Assignment - Only the lines below starting at the one containing "[Facebook] (115, 2538)" and ending at the one containing "Редакція (641, 2440)" belong in the answer, each copied exactly.
*** Begin section ***
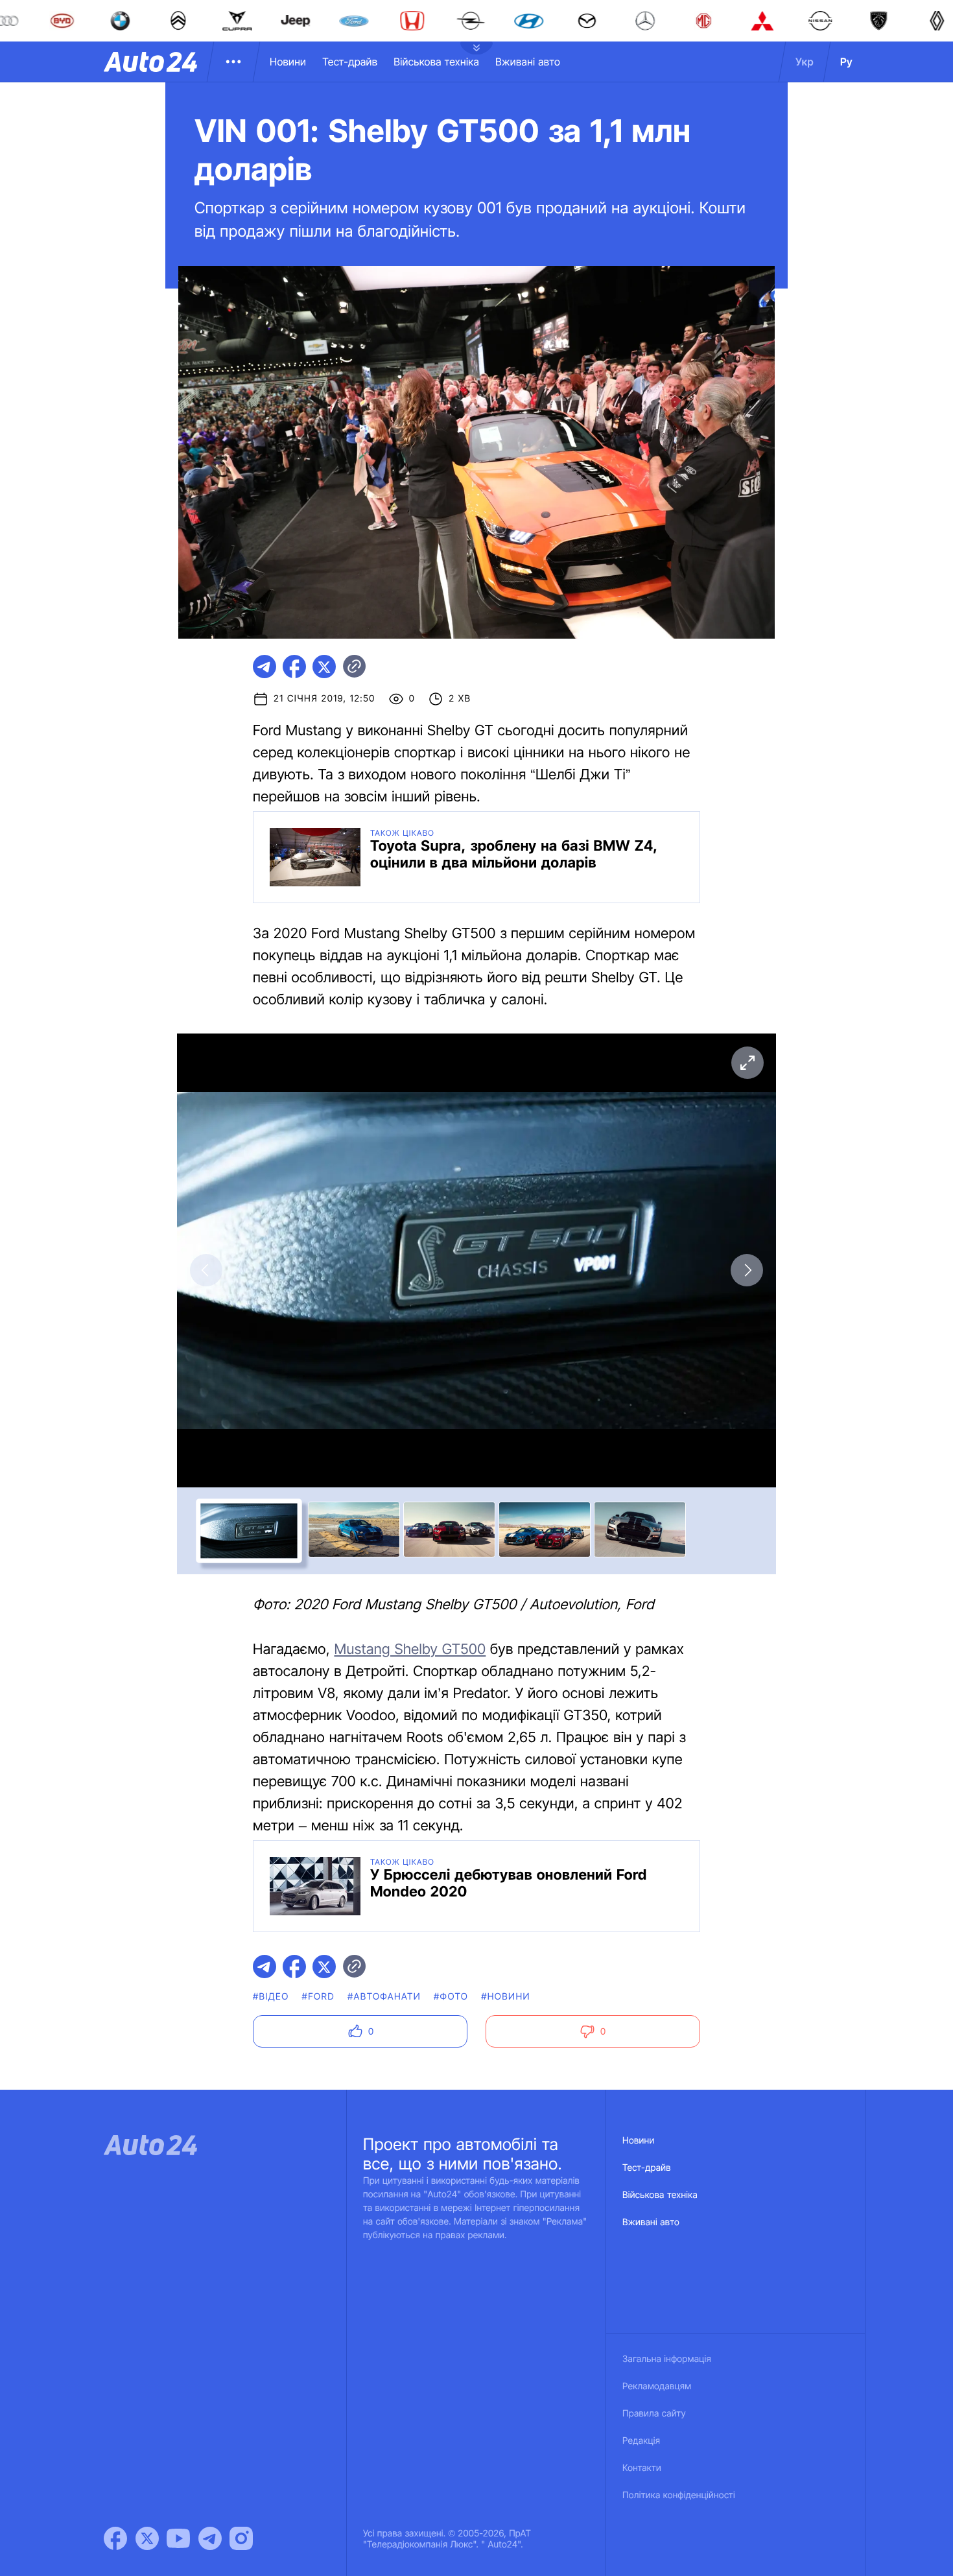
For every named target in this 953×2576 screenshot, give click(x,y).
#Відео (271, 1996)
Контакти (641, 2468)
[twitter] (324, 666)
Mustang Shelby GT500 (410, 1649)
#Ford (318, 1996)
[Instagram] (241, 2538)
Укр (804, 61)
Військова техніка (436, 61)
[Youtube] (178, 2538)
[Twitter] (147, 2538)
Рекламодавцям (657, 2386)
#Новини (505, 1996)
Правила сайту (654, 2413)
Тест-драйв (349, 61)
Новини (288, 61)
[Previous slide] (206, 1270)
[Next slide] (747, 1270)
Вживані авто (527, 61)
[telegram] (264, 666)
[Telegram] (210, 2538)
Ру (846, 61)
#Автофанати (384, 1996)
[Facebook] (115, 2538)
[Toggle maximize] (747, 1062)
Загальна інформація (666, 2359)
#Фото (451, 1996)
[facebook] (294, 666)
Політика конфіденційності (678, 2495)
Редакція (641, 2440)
*** End section ***
*** Begin section ***
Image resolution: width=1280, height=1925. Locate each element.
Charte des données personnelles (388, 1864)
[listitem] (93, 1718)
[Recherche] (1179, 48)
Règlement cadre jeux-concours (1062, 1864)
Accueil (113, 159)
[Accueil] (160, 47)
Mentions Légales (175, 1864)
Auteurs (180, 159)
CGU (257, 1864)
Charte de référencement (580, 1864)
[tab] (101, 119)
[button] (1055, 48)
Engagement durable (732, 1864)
*** End section ***
Solution to this problem -
[Facebook] (115, 2538)
[Toggle maximize] (747, 1062)
Загальна інформація (666, 2359)
#Фото (451, 1996)
[facebook] (294, 666)
Політика конфіденційності (678, 2495)
Редакція (641, 2440)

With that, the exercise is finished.